Florian Brich (Bundesgeschäftsführer Verband kinderreicher Familien Deutschland e.V.): So pauschal nicht. Eine kinderreiche Familie beginnt ab drei Kindern. Es gibt die juristische Definition der Mehrkindfamilie, da werden nur die minderjährigen Kinder berechnet. Unser Verband sieht das anders und sieht sich als Botschafter von 1,2 Millionen kinderreichen Familien in der Bundesrepublik.
DOMRADIO.DE: Immer öfter hört man, dass sich berufstätige Paare heutzutage unsicher sind, ob sie Kinder wollen. Wie bekommt man das denn am besten unter einen Hut?
Brich: Mit Mut und Gelassenheit – das ist die innere Einstellung, die da sicherlich wichtig ist. Gleichzeitig ist gesellschaftliche Wertschätzung wichtig, die in dieser Phase auch ermutigt, diesen Schritt zu tun. In Verbindung mit dem Beruf ist das eine große Herausforderung: Je mehr Kinder sie haben, desto höher sind die Konsumausgaben und desto schwieriger ist es mit der Mobilität. Desto schwieriger wird es auch, Wohnraum zu finden. Da denken wir, dass von politischer Seite mehr Hilfestellung erforderlich ist und auch Unternehmen sich besser darauf einrichten, dass zum Beispiel junge Mütter mit Kindern in den Beruf einsteigen wollen und sie die gleichen Voraussetzungen haben, eine Karriere zu bestreiten.
DOMRADIO.DE: Wie denken Sie darüber, dass Kinderreichtum für einige Menschen im Beruf als hinderlich gilt?
Brich: Das mag so sein. Die Wirtschaft und die Kinderreichen müssen einfach mehr in den Dialog finden. Es muss einen stärkeren Austausch geben. Die Unternehmen müssen mehr mit den mit den Rahmenbedingungen der Kinderreichen in Kontakt gebracht werden.
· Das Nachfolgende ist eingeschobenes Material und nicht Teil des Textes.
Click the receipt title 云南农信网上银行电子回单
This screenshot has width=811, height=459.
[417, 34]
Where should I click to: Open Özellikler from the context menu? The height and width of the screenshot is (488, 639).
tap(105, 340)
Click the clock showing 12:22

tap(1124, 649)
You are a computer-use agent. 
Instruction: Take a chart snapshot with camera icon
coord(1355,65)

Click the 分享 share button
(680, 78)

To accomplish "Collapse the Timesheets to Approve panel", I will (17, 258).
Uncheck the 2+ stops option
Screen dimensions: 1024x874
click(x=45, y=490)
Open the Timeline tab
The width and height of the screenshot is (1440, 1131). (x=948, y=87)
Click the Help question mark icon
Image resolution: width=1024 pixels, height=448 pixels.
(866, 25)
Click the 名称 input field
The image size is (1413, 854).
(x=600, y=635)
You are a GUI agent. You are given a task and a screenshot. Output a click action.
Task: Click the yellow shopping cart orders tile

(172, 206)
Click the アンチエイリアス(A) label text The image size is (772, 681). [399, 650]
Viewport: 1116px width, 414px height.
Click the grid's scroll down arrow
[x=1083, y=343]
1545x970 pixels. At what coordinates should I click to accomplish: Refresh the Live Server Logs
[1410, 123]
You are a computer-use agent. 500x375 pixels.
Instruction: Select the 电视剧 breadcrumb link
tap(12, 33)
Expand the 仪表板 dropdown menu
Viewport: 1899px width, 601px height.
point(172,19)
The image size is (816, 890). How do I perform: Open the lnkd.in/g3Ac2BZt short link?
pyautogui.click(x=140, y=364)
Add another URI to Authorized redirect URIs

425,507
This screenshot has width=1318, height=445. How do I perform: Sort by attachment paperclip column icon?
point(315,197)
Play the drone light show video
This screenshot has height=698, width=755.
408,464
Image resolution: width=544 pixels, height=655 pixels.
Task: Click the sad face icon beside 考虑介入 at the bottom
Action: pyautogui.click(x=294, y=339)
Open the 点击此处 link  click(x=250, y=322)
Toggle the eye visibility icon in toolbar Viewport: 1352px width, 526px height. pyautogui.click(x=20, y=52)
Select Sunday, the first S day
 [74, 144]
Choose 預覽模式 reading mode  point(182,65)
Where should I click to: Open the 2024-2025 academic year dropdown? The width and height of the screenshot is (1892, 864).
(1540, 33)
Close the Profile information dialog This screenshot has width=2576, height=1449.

DOMRADIO.DE: Haben Sie denn das Gefühl, dass sich im Laufe der Zeit die Einstellung der Menschen zum Kinderwunsch verändert hat?
Brich: Ja. Man kann nicht davon sprechen, dass wir den Trend zum dritten Kind hätten. Wir wissen aus Erhebungen: In Deutschland sind etwa elf Prozent der Familien kinderreich.Wir wissen aber auch, dass im Alter zwischen 20 und 30 Jahren ungefähr sich 30 Prozent der Bürger drei oder vier Kinder vorstellen können. Da gibt es also eine Diskrepanz. Das hängt mit den Voraussetzungen zusammen, durch die sich Menschen für ein drittes Kind entscheiden: Das sind meist verheiratete Paare, die die ersten Kinder relativ früh bekommen. Das heißt, da ist der Einstieg in die Karriere und die Karriereplanung nicht abgeschlossen und in dieser Phase ist auch Vereinbarkeit sehr wichtig. Man muss da Vertrauen herstellen, dass diese Paare sich für das dritte Kind entscheiden können.